Обаяние Шопена

Обаяние ШопенаПочти всегда, если разговор заходит о Шопене, меня спрашивают, когда я впервые «познакомился» с композитором. И никогда я не могу ответить на этот вопрос… Я вырос в семье музыкантов. У нас дома страстно любили Шопена. Бывало, меня укладывали спать, и подолгу я лежал в своей постели, прислушиваясь к доносившимся издалека волшебным звукам. Это в гостиной играла Шопена моя мать. И это были мои первые колыбельные.
С тех пор прошло очень много лет. Вся моя творческая жизнь тесно связана с Шопеном. Я постоянно встречался с ним как пианист, все мои ученики исполняют его произведения. И мне кажется, что я близко, до мельчайших подробностей знаю этого человека, что я постиг все его сокровенные тайны. Вместе с тем, вслушиваясь во взвихренные ритмы его мазурок, в грациозные и томные мелодии вальсов и ноктюрнов, в трагические и скорбные аккорды полонезов и баллад, я всегда нахожу в нем какую-то новую прелесть, что-то неведомое ранее, еще не открытое мною.
Я вспоминаю свои концерты в больших и малых городах нашей страны, переполненные залы, напряженные, ожидающие лица (приходили слушать не меня — Шопена!), и, вглядываясь в эти лица, в глаза своих слушателей, я всегда задавал себе один и тот же вопрос: в чем же секрет этого особого, «шопеновского» обаяния? Что такое заключено в звуках его восхитительной музыки, пленившей когда-то изысканных эстетов парижских салонов, собиравшихся послушать Шопена — «ангела с прекрасным лицом печальной женщины», — а сегодня задевающей самые глубокие и тонкие струны души человеческой, исторгающей сладостные волнения и переживания и у простых работниц, и у седоголовых профессоров?..
Шопен появился в европейской музыке неожиданно. У него не было предшественников. Он принес с собою целый мир, наполненный неведомыми прежде образами, ритмы польских народных танцев, напевы польских простолюдинов. В значках, начертанных его нервной рукой на пяти нотных линейках, воплотились и изящная красота польских пейзажей, и гордый дух вольнолюбивого народа, его скорбь, его надежды.
Рассказывают, что Фридерик Франсуа Шопен родился под звуки польской народной песни.

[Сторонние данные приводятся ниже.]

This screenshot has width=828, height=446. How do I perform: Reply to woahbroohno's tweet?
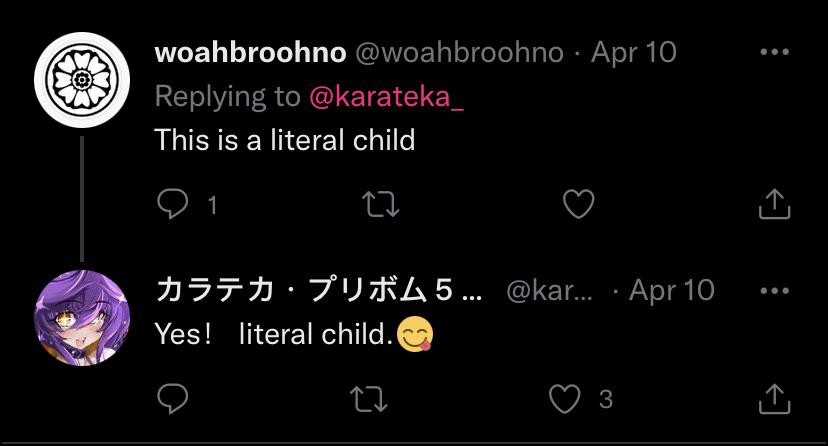[x=174, y=205]
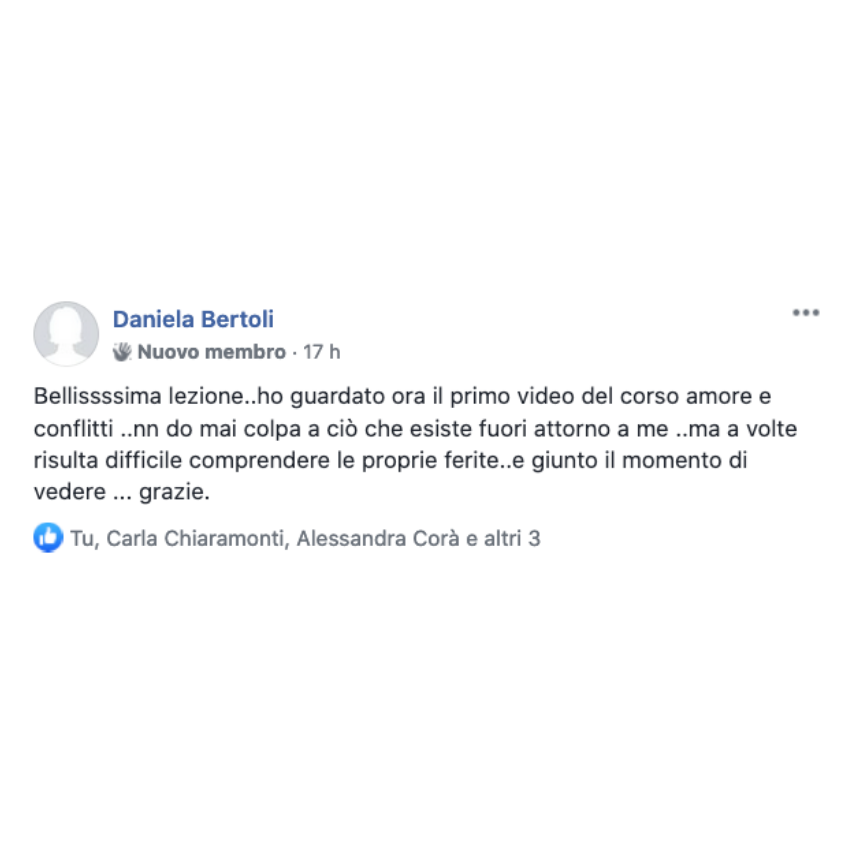Click the phrase 'risulta difficile' in the post

[x=108, y=460]
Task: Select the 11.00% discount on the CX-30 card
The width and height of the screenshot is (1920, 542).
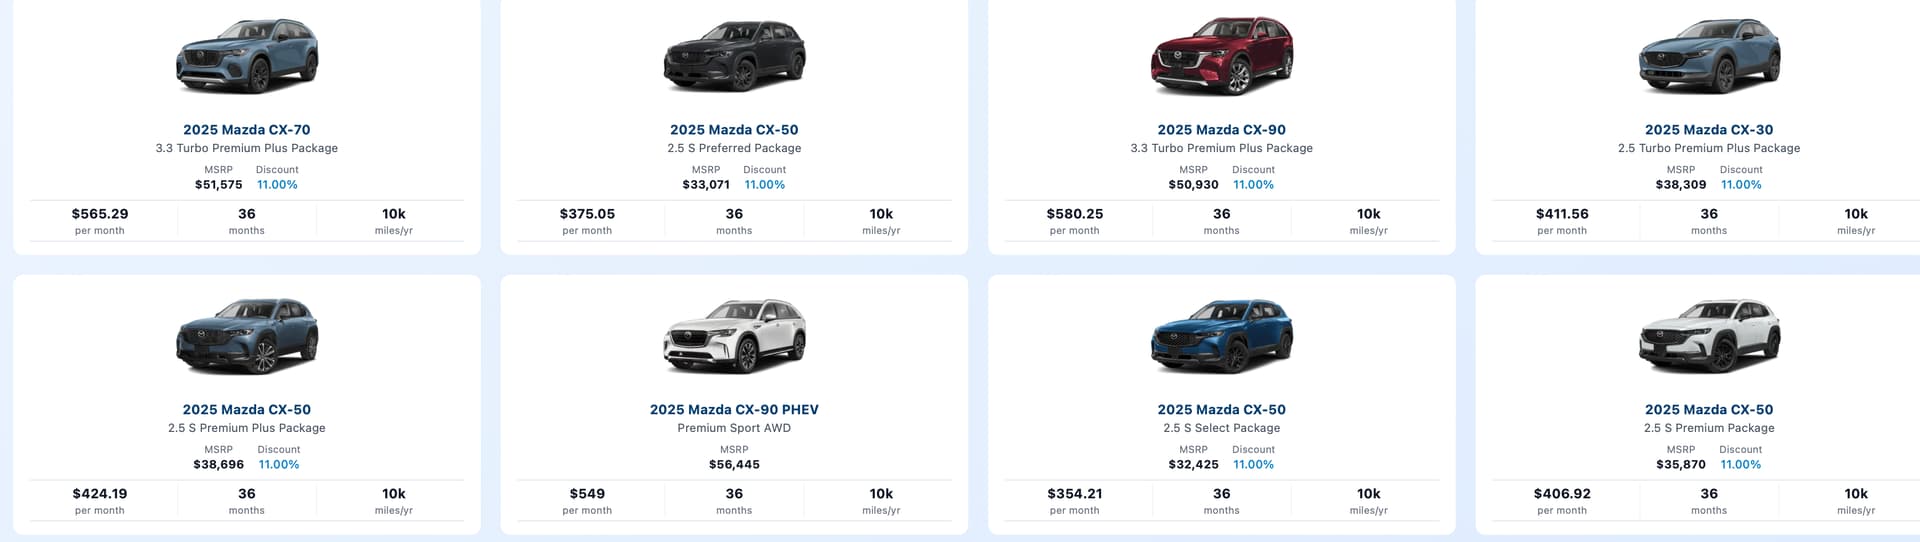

Будто бы в тот самый момент, когда мальчик издал свой первый крик, под окнами маленького домика в деревушке Желязова Воля грянули скрипки проходившей мимо свадебной процессии. Если это даже и неправда, то хорошо придумано. Потому что, как писал В. В. Стасов о Шопене: «Могучая нота польской национальности, ненасытная, страстная привязанность к своему отечеству никогда не иссякали в нем и провели величавую, глубокую черту в его созданиях».
Польша всегда была главной героиней произведений Шопена. Польше, ее народу посвятил он все свое творчество. Она была для него источником живой воды, единственным — и неиссякаемым — родником, где он черпал свои образы и чувства. Это и сделало его художником глубоко оригинальным и своеобразным, а его произведения — такими непохожими, такими индивидуальными.
Более двухсот произведений создано Шопеном. Все это, за малым исключением, фортепианные пьесы. «Бардом, рапсодом, духом, душой фортепиано» называл Шопена Антон Рубинштейн. Драма целого народа, тоска любящего сердца, романтический порыв мечтателя, наивная, доверчивая человеческая простота, величие сознающего свою мощь титана — все эти разнообразные чувства нашли свое блестящее воплощение в фортепианных пьесах Шопена. И совсем по-новому зазвучал у него рояль. Он по-своему «открыл» этот инструмент, его богатейшие возможности, которыми владеем мы сегодня.
Шопен во всем неповторим, во всем новатор. Прелюдии всегда считались лишь вступлением к музыкальному произведению. У него они превратились в короткие вдохновенные музыкальные поэмы. А этюды Шопена!.. Ведь эти произведения, задуманные как упражнения на все виды пианистической техники, на самом деле служат совсем не для обучения игре на рояле, а для изучения огромных возможностей этого инструмента, более того — самой музыки.
Шопен сумел тончайшие движения души, легкие, неуловимые настроения воплотить в ясной классической форме.
И еще об одной грани, сверкающей ярко в музыке Шопена, хочется мне вновь сказать. Когда Шопена спрашивали, каким именем назвать то, что звучит в его музыке, он неизменно отвечал коротким польским словом «zal»… Это очень емкое слово. Мне оно кажется близким к русскому народному «люблю — жаймо». Именно так и понимаю я то любовное томление, ту драматическую нежность, которой полны творения Шопена.